#### INPUT DATA
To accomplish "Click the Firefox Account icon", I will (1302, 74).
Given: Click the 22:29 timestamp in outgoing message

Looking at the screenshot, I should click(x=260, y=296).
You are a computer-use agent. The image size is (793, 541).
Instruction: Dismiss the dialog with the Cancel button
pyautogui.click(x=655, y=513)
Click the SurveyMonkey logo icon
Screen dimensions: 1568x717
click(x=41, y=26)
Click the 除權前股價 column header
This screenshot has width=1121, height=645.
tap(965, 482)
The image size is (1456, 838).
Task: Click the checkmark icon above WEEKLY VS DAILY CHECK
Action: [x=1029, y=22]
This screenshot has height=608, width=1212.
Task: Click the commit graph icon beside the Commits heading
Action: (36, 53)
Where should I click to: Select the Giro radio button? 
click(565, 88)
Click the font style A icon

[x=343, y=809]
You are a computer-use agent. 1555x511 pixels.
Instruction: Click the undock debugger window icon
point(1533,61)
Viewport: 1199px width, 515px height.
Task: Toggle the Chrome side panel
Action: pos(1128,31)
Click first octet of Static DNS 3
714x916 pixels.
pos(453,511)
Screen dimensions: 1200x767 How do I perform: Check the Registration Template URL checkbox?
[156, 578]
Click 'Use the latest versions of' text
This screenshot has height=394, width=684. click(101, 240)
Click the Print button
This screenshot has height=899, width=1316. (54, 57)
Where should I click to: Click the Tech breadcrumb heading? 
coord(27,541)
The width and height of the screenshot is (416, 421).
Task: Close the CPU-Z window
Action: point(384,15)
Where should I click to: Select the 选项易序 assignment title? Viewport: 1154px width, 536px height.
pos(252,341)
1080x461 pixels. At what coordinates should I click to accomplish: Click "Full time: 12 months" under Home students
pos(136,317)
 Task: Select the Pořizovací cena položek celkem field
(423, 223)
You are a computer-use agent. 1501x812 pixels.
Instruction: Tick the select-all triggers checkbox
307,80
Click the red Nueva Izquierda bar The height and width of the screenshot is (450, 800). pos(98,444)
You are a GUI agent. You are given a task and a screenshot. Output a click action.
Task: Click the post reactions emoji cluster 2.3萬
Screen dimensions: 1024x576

#### PROBLEM REQUIREMENTS
Copy each entry above exactly, leaving nothing out.

#### OUTPUT OF THE EXERCISE
To accomplish "Click the Firefox Account icon", I will (1302, 74).
Given: Click the 22:29 timestamp in outgoing message

Looking at the screenshot, I should click(x=260, y=296).
You are a computer-use agent. The image size is (793, 541).
Instruction: Dismiss the dialog with the Cancel button
pyautogui.click(x=655, y=513)
Click the SurveyMonkey logo icon
Screen dimensions: 1568x717
click(x=41, y=26)
Click the 除權前股價 column header
This screenshot has width=1121, height=645.
tap(965, 482)
The image size is (1456, 838).
Task: Click the checkmark icon above WEEKLY VS DAILY CHECK
Action: [x=1029, y=22]
This screenshot has height=608, width=1212.
Task: Click the commit graph icon beside the Commits heading
Action: (36, 53)
Where should I click to: Select the Giro radio button? 
click(565, 88)
Click the font style A icon

[x=343, y=809]
You are a computer-use agent. 1555x511 pixels.
Instruction: Click the undock debugger window icon
point(1533,61)
Viewport: 1199px width, 515px height.
Task: Toggle the Chrome side panel
Action: pos(1128,31)
Click first octet of Static DNS 3
714x916 pixels.
pos(453,511)
Screen dimensions: 1200x767 How do I perform: Check the Registration Template URL checkbox?
[156, 578]
Click 'Use the latest versions of' text
This screenshot has height=394, width=684. click(101, 240)
Click the Print button
This screenshot has height=899, width=1316. (54, 57)
Where should I click to: Click the Tech breadcrumb heading? 
coord(27,541)
The width and height of the screenshot is (416, 421).
Task: Close the CPU-Z window
Action: point(384,15)
Where should I click to: Select the 选项易序 assignment title? Viewport: 1154px width, 536px height.
pos(252,341)
1080x461 pixels. At what coordinates should I click to accomplish: Click "Full time: 12 months" under Home students
pos(136,317)
 Task: Select the Pořizovací cena položek celkem field
(423, 223)
You are a computer-use agent. 1501x812 pixels.
Instruction: Tick the select-all triggers checkbox
307,80
Click the red Nueva Izquierda bar The height and width of the screenshot is (450, 800). pos(98,444)
You are a GUI agent. You are given a task and a screenshot. Output a click action.
Task: Click the post reactions emoji cluster 2.3萬
Screen dimensions: 1024x576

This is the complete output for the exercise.